19 juillet 2010

Le Tueur à la cravate

Le Tueur à la cravate - Marie-Aude Murail

  • Marie-Aude Murail
  • Médium, L’École des Loisirs - 11,50 €

« Grâce à quelques clics et une adresse mail bidon, Ruth Cassel a pu s’inscrire sur le site perdu-de-vue.com et y déposer une vieille photo de classe en noir et blanc trouvée dans les affaires de son père. La manip n’a qu’un seul but : l’aider à différencier les deux blondes aux yeux noisette sur la photo, Marie-Ève et Ève-Marie, respectivement la mère de Ruth et sa sœur jumelle, décédées à vingt ans d’intervalle. Très vite, comme s’ils avaient attendu ce signal, des anciens de la terminale S3 se manifestent. L’ex-beau gosse de la classe, une prof de philo à la retraite, une copine des jumelles et, en prime, un grand-père dont Ruth ne soupçonnait pas l’existence, s’empressent de répondre. Tout pourrait s’arrêter là… Mais la photo de classe a réveillé de terribles souvenirs. Les e-mails évoquent un meurtre commis l’année de la terminale, celui d’Ève-Marie. Ils parlent d’un étrangleur récidiviste, le tueur à la cravate. Bien plus effrayant, ils mettent en cause l’une des personnes que Ruth aime le plus au monde, son propre père, Martin Cassel… »

Le Tueur à la cravate se termine par un sourire. Celui d’un père qui finirait par accepter de vivre mais aussi d’un personnage qui commencerait à exister vraiment.

Marie-Aude Murail est une grande dame de la littérature jeunesse et la façon dont L’École des Loisirs a choisi de présenter son texte à ses lecteurs a de quoi interroger.

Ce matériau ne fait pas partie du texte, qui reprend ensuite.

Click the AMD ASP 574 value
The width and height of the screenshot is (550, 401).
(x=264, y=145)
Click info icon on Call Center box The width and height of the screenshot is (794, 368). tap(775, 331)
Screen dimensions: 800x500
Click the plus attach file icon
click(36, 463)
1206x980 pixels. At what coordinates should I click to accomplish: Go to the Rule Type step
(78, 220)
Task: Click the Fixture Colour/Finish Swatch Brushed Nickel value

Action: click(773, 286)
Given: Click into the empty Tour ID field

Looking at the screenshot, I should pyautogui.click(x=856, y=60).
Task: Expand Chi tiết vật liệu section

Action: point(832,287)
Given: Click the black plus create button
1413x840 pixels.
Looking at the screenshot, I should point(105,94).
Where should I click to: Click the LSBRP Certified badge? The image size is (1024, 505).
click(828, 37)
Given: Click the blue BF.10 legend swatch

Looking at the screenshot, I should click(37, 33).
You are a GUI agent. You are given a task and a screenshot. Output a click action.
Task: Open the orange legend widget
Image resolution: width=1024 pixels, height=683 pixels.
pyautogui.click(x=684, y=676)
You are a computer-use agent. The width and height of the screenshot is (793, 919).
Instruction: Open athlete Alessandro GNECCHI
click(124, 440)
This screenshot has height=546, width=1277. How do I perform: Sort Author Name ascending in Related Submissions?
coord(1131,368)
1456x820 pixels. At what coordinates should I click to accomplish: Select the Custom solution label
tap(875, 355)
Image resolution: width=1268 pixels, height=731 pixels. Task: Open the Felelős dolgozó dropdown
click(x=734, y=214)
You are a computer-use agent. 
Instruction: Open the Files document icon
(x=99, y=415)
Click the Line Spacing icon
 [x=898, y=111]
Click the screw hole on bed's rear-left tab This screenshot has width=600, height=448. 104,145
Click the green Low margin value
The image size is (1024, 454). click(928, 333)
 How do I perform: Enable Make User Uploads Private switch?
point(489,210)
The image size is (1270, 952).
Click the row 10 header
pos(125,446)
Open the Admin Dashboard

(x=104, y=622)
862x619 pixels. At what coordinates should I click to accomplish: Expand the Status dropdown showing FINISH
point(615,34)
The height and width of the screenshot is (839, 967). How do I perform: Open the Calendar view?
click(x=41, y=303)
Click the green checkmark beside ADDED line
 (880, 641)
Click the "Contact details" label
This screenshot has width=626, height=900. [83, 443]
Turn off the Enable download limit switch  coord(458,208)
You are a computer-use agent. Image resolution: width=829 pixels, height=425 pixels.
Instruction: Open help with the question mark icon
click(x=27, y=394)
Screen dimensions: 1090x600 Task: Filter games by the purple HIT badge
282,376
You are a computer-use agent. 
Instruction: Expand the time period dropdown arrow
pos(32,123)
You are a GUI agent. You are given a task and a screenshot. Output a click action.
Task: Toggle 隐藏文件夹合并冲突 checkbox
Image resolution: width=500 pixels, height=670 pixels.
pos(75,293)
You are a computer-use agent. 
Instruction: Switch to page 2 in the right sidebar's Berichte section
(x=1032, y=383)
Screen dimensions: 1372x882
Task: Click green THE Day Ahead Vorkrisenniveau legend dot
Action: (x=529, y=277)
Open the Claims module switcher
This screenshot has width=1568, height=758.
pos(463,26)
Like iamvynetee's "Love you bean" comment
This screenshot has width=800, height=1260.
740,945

Il est sûr qu’à l’issue de son thriller, beaucoup de ses admirateurs (dont je fais partie) feront la moue. Le savoir-faire est là : cette capacité à capter l’air du temps au travers de scènes bien croquées et de formules bien senties. Ce n’est pas tant l’intrigue relativement téléphonée que peut justifier le lectorat Medium qui pose problème, mais c’est un peu comme si le cœur n’y était pas. Les personnages ont parfois l’air clonés sur des modèles éprouvés (Bethsabée en particulier) et le coup du papa ténébreux ne fonctionne pas vraiment (un souvenir ému pour le Marc Doinel de Papa et maman sont dans un bateau).

Alors, évidemment, comme Mme Murail est loin d’être manchote son thriller est tout de même d’une lecture agréable. Le Tueur à la cravate pourrait après tout se contenter d’être un roman à moitié raté. Ça ne nous empêcherait pas d’attendre avec impatience le prochain.

Son annexe invite à une relecture attentive.

Ce journal de bord intitulé Comment naît un roman (ou pas) est un document passionnant qui donne à voir le processus de création littéraire dans ce qu’il y a de plus trivial et d’émouvant. Le choix d’adjoindre ce journal est en lui-même assez curieux car il n’est pas certain qu’il intéressera le même lectorat que le roman. Dans cette posture littéraire très proche de l’autoportrait, certains retrouveront peut-être l’auteur de Miss Charity qui s’adressait à toutes les générations de lecteurs. Marie-Aude Murail ne raconte pas seulement comment le roman se construit, elle raconte aussi ce qu’il aurait pu être (étonnantes réflexions de la journée du mardi 10 février) et l’impressionnant travail de documentation dont il se nourrit (découverte candide d’Internet ; lectures très détachées des romans de Mary Higgins Clark et celles hilarantes de la Bible protestante).

Marie-Aude Murail raconte peut-être aussi sa difficulté à créer un personnage de père au moment ou le sien risque de la quitter. En plaçant cette relation en regard de son roman, Le Tueur à la cravate se révèle être finalement (jusque dans ses défauts) un très beau roman mélancolique sur la figure paternelle.